* [HOW TO COMPLETE THIS TASK]: Go through the entries below and copy every line that holds the word "agent".

───── MATERIAL PROVIDED ─────

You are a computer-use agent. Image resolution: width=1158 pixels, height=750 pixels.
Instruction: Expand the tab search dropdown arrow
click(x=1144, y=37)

─────
───── MATERIAL PROVIDED ─────

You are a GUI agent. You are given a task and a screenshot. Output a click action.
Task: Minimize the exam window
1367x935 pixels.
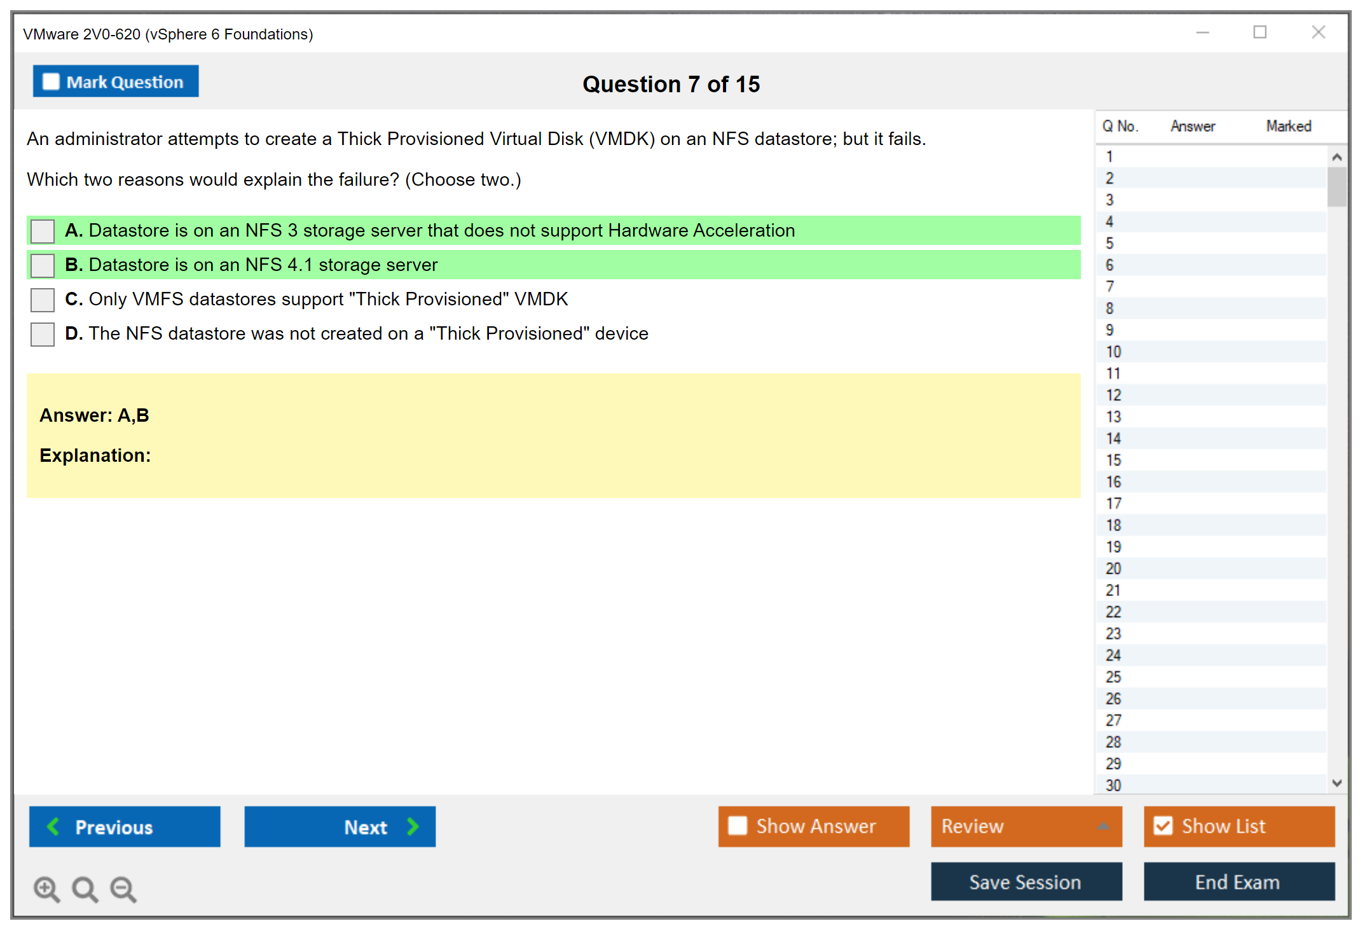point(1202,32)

─────
───── MATERIAL PROVIDED ─────

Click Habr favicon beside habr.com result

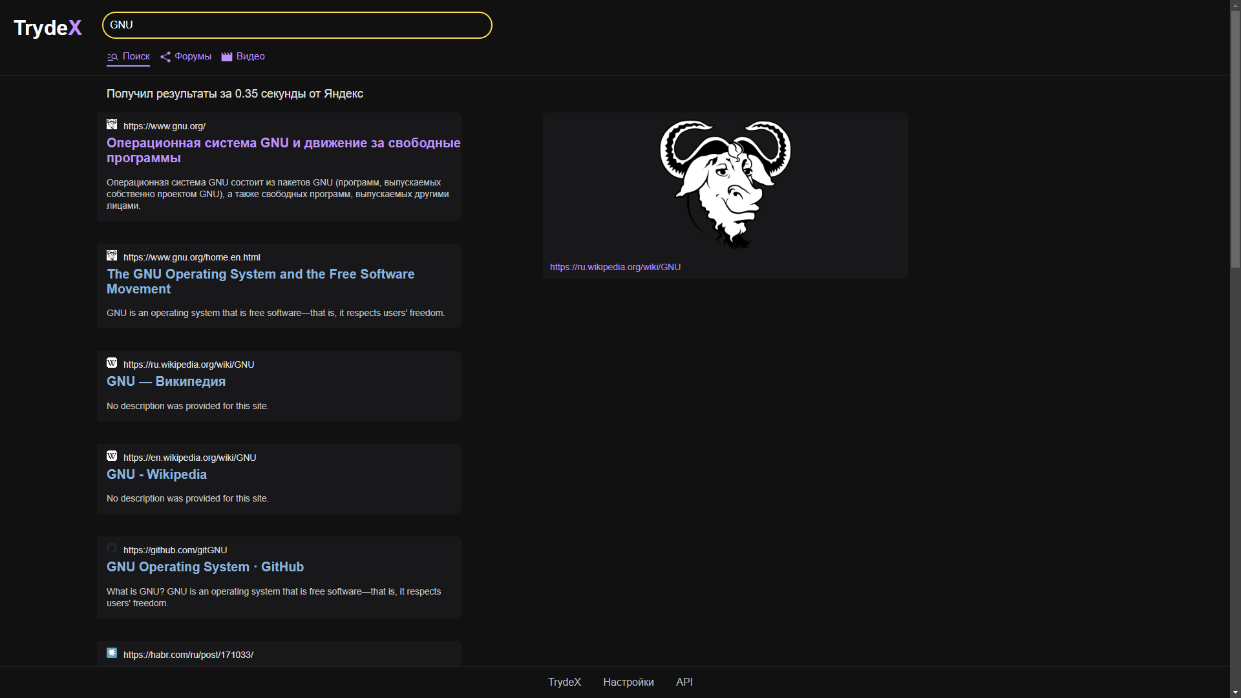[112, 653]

─────

* [SOLUTION TO THIS PROBLEM]:
You are a computer-use agent. Image resolution: width=1158 pixels, height=750 pixels.
You are a GUI agent. You are given a task and a screenshot. Output a click action.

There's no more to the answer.